Most soldiers either don’t remember their first day of induction into the armed forces or just don’t care to. Well, I’m one of those old soldiers who remembers his first day quite vividly. I was with a group of guys from New York and we were all wondering what was going to happen next. We had all completed our physicals and were sitting in a large room. A soldier marches into this large room, where all the pre inductees are lounging in. He raised a clipboard from under his left arm and started to bark out some instructions.
“If you hear your name called out then step over the yella line. Harecourt, Sipenmeyer, Citroen, Barfman”
“Sergeant, my name is Bronfman” said the young recruit trying to correct the pronunciation of his family name.

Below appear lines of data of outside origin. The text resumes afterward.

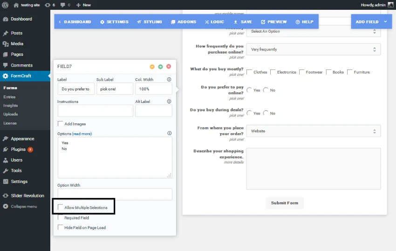The height and width of the screenshot is (251, 396).
Task: Enable Allow Multiple Selections checkbox
Action: coord(61,207)
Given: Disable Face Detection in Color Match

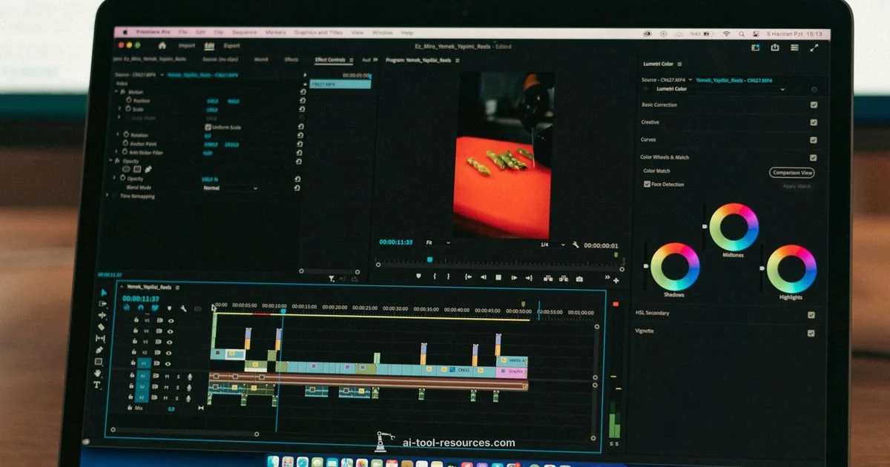Looking at the screenshot, I should pos(647,185).

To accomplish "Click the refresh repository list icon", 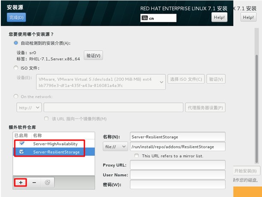I will (x=47, y=182).
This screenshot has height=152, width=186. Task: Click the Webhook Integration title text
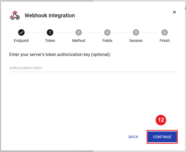(x=50, y=15)
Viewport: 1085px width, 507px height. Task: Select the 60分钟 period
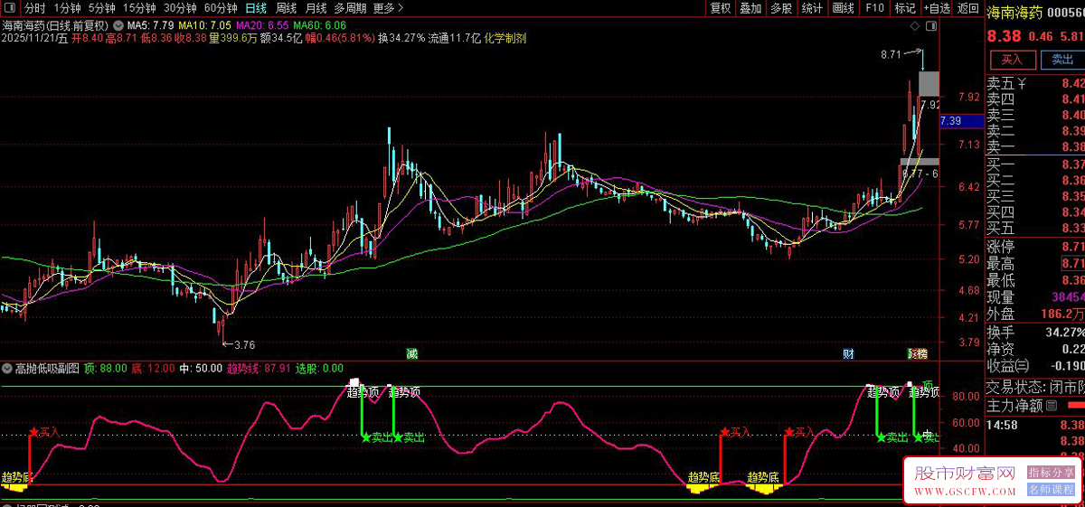221,8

“Listen if you have a problem with my English, boy, then you can come up front, take a piece of chalk and write your name on the blackboard.”
Bronfman was a tall skinny guy with horn rimmed glasses who looked like he would probably major in Russian literature if he were in college. I kept thinking to myself, why didn’t he just keep his mouth shut and let the Sergeant think he had called out his name correctly. He nervously picked up the chalk and with a trembling hand wrote his name, B-r-o-n-f-m-a-n. He looked at the sergeant with a wane smile on his lips. The sergeant stared at the blackboard for a few seconds and said
“Ok, thanks for spelling your name for us, Barf-man! You can return to your position.”

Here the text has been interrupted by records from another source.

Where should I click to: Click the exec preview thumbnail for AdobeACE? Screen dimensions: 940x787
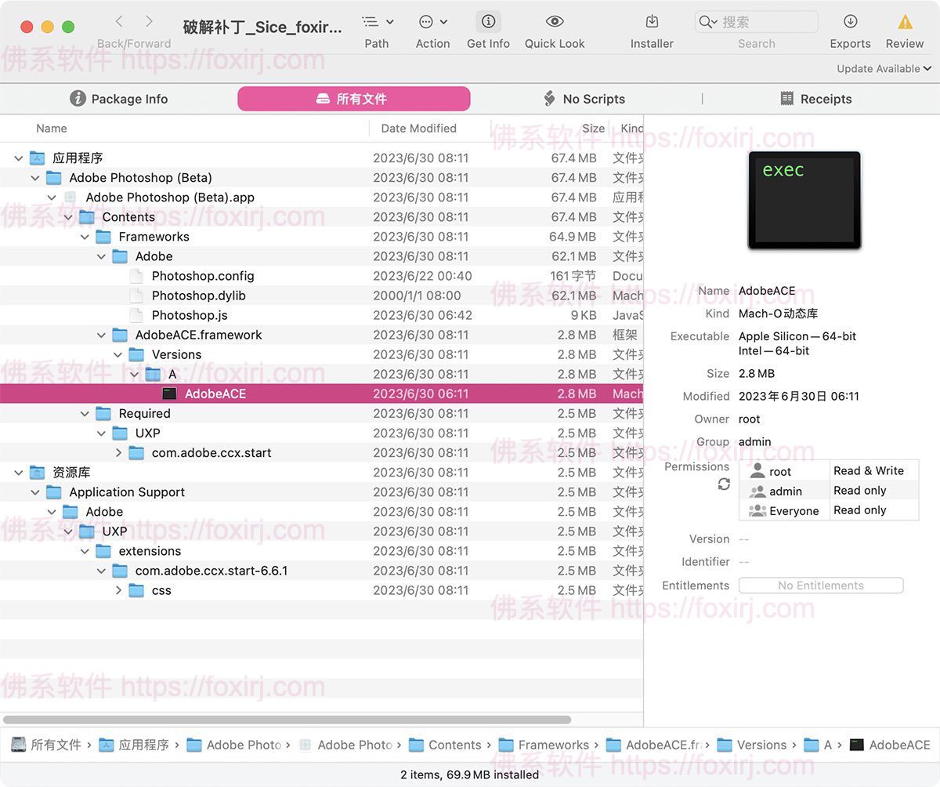click(x=804, y=199)
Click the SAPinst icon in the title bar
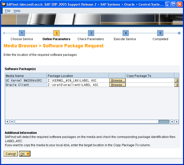The height and width of the screenshot is (165, 184). coord(4,5)
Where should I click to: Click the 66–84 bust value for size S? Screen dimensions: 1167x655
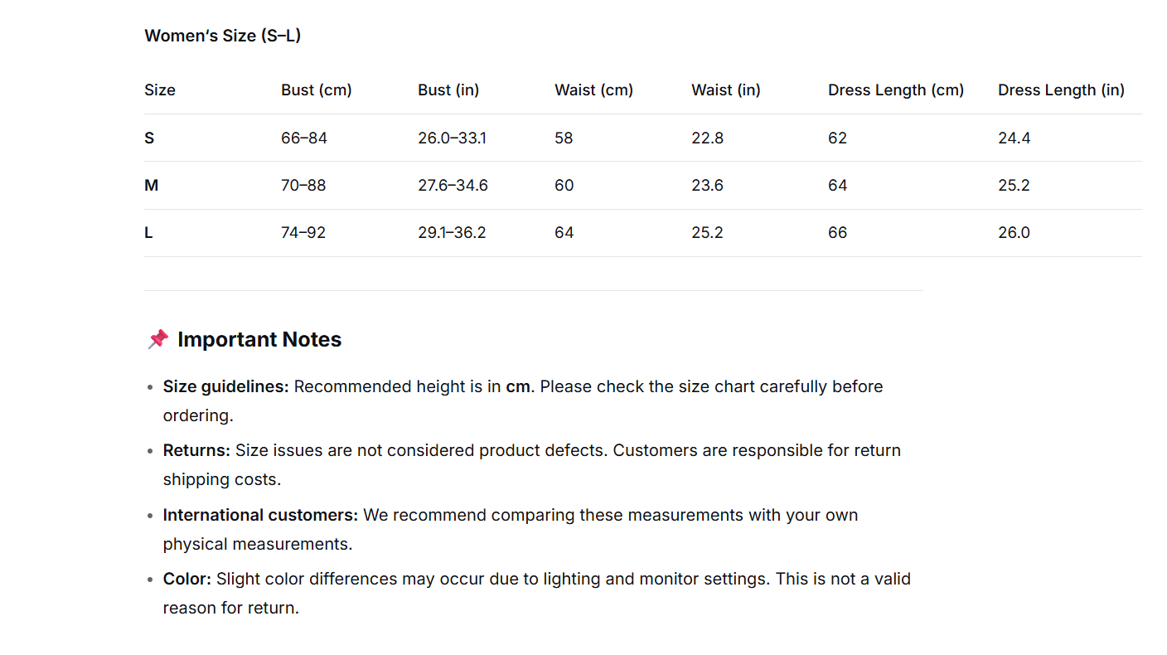(x=304, y=138)
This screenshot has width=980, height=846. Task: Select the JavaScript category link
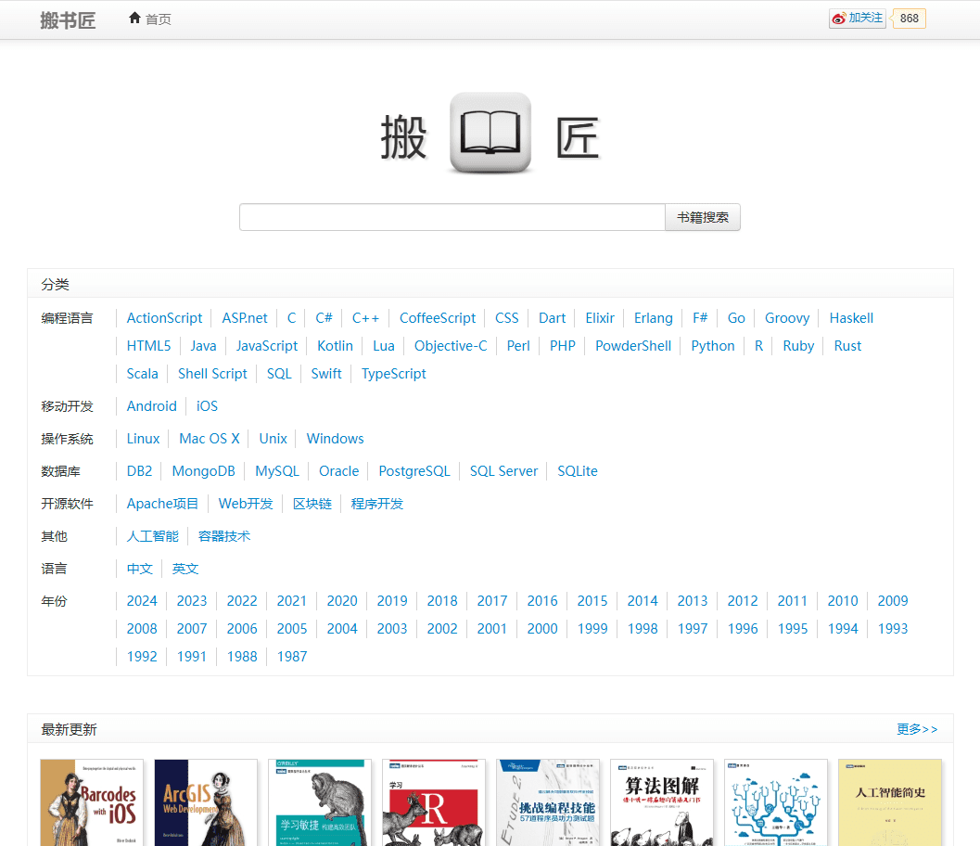267,345
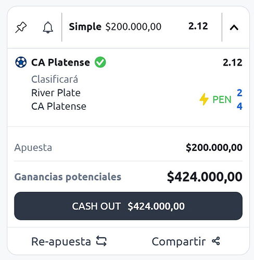Enable notifications via the bell icon

(x=48, y=28)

One recruit standing next to me laughed aloud at the whole scene.
“You!” barked the sergeant at the laugher in the group.
Being that I suffered from an out of control guilt complex, I immediately thought he was pointing his clipboard in my direction.
“Me”, I replied.
feeling as if I needed to run to the men’s room to relieve my bladder.
“No”, said the sergeant, “The idiot standing next to you. Who are you laughing at boy!” the sergeant snarled.
“Nothing sir” replied the idiot, trying to stifle his laughter.
“What’s your name soldier” the sergeant demanded.
“Halloran” He replied,” Sam Halloran”.
The sergeant looked down on his clipboard he then looked back to Halloran.
“And don’t call me sir, do you unnerstand me boy!”
“Yes sergeant”, he replied.
Sam appeared to be a quick learner, something I admired since I was somewhat of a late bloomer when it came to following orders.
The sergeant called out twenty names in all and told them to take their belongings and line up in two rows, by the wall, on the right side of the room. A marine corporal then entered the room and marched off with the twenty men to a transport that would take them to Camp LeJune. The basic training camp of the United States Marine Corps. I then realized that I was fortunate not to have had my name called out. I signed up for the U.S. Army, well not exactly, I was drafted. I was a willing draftee.
“Ok, now listen up”, said the sergeant with the clipboard, “the rest of you dickheads follow me.”
We were all pseudo marched down the hall into a smaller room that looked like a classroom with two American bonafide Betsy Ross flags. Another soldier came into the classroom and we were told to stand up and take an oath to the army and the United States of America.
I”, Bill Shomaker , do solemnly swear (or affirm) that I will support and defend the Constitution of the United States against all enemies, foreign and domestic; that I will bear true faith and allegiance to the same; and that I will obey the orders of the President of the United States and the orders of the officers appointed over me, according to law and regulations. So help me God.”
Well, it’s been over forty years and that’s what I remember as part of the oath we all took. I was sure that if any one of us refused to raise our right hand and say the Military Oath of Induction, they would be pulled out of the group, branded as a communist and forced to stand trial. At the end of the kangaroo court the convicted “commies” would then be marched off and summarily shot by a firing squad.
Come to think of it, if my memory serves me correctly, no one was really executed for not taking the Military Oath of Induction.